Note that this has little to do with rational thought, such as a logical evaluation of the relative merits of the chosen strategy – whether it might work well for us, whether it might best serve us in getting our needs met.

We sorry humans often choose suboptimal strategies (understatement!). Suboptimal strategies which fail to get our needs met, or even actively work against us getting our needs met. We might choose to say that we do this because we are following our “values”. BTW Chris Argyris refers to this as our “theories in use”.

Agile Values

So when folks talk about “Agile values”, for me this implies a certain set of strategies for attending to the individual and collective needs of the folks in a team – as well as the needs of the higher-ups, customers, etc.. Often, these strategies are very different from those strategies more widespread in the team’s containing (parent) organisation. We might hear folks describe this in terms of different – and competing – “value-systems”.

FWIW I more often describe this as a clash of mindsets. I don’t see the differences in nomenclature – mindsets vs memeplexes vs value-systems – as being very material in this context.

Of course, “Agile values” are an attempt to share – and encourage the adoption of – strategies that some luminaries in the software development community believed (circa 2001) are more likely to get folks’ needs met than some other strategies – for example, those implicit in “traditional business value-system” a.k.a. the Analytic Mindset.

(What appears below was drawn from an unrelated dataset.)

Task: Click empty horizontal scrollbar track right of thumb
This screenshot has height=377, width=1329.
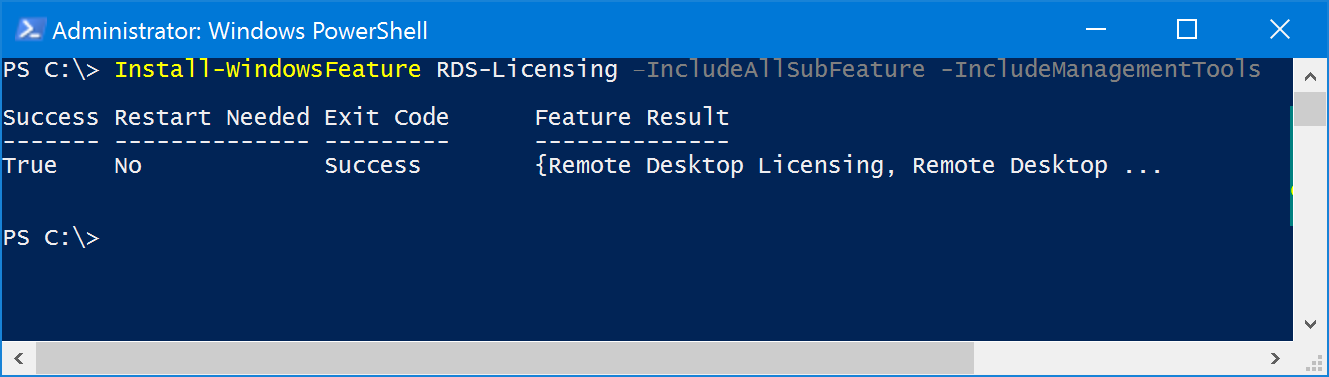Action: [x=1116, y=357]
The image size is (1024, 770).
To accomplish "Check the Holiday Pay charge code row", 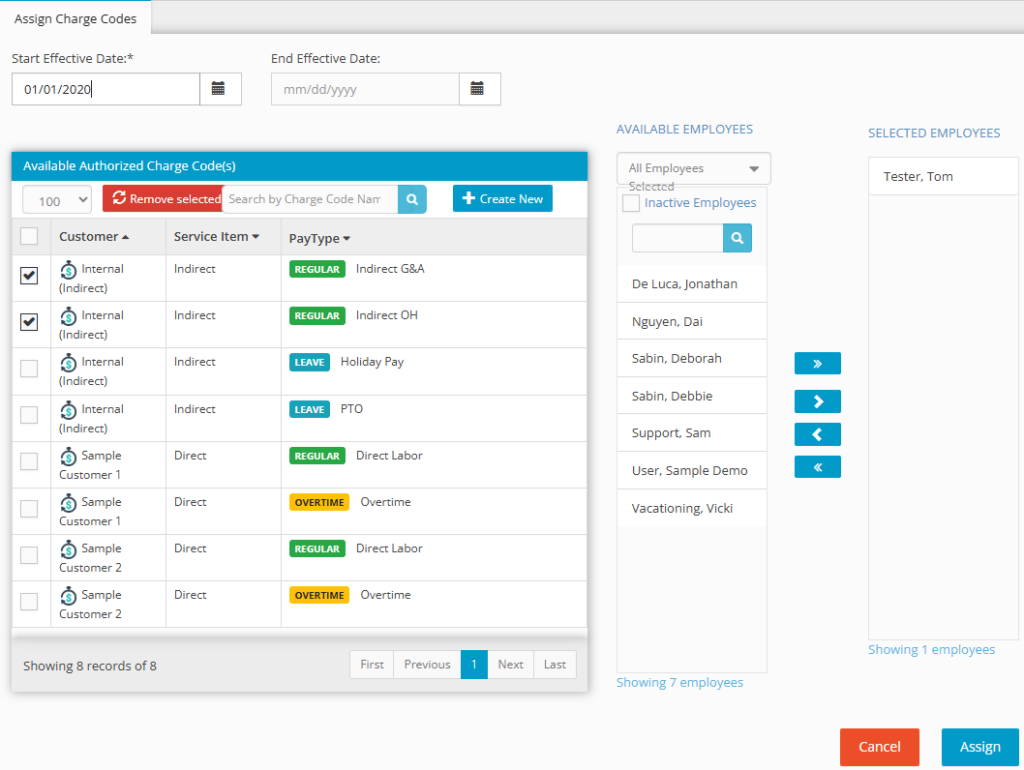I will [x=30, y=369].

How does this all fit with your values?

– Bob

Further Reading

A Beginner’s Guide to Personal Integrity ~ Think Different blog post
Memes of the Four Memeplexes ~ Think Different blog post
Nonviolent Communication – A Language of Life ~ Marshall B. Rosenberg

5 comments
  1. This ties in nicely to teaching people agile.

    I find it is key to focus on the ‘Why’. Why were the manifesto authors driven to operate in an agile way. Why did they create the manifesto. Why did they word the manifesto that way. This allows the audience to align their current value system with the agile value system.

    It is much more important than teaching them the rules of any particular methodology. i.e. Scrum.

  2. I often find peoples’ values geared toward selecting short term tactics rather than a more optimal long term strategy. This might be a cultural thing stemming from the need to see some resulting change/benefit from a course of actions.

    I would throw in principles as well, which I find is actually what defines my decisions, with these principles being settled on ultimately be my values…

  3. Martin Burns said:

    I like this a lot.

    Of course since most choices have varying outcomes for different sets of folks, choosing a set of values tends also to include choosing which set(s) of folks’ needs we prioritise.

    Or to put it another way (summarizing & rephrasing from above): “believed are more likely to get folks-we-value‘s needs met”

    • Hi Martin,

      Thanks for joining the conversation. And yes, folks-we-value’s-needs met. A.k.a. “stakeholders”, most often. Also probably worth mentioning Art Kleiner’s Core Groups Theory.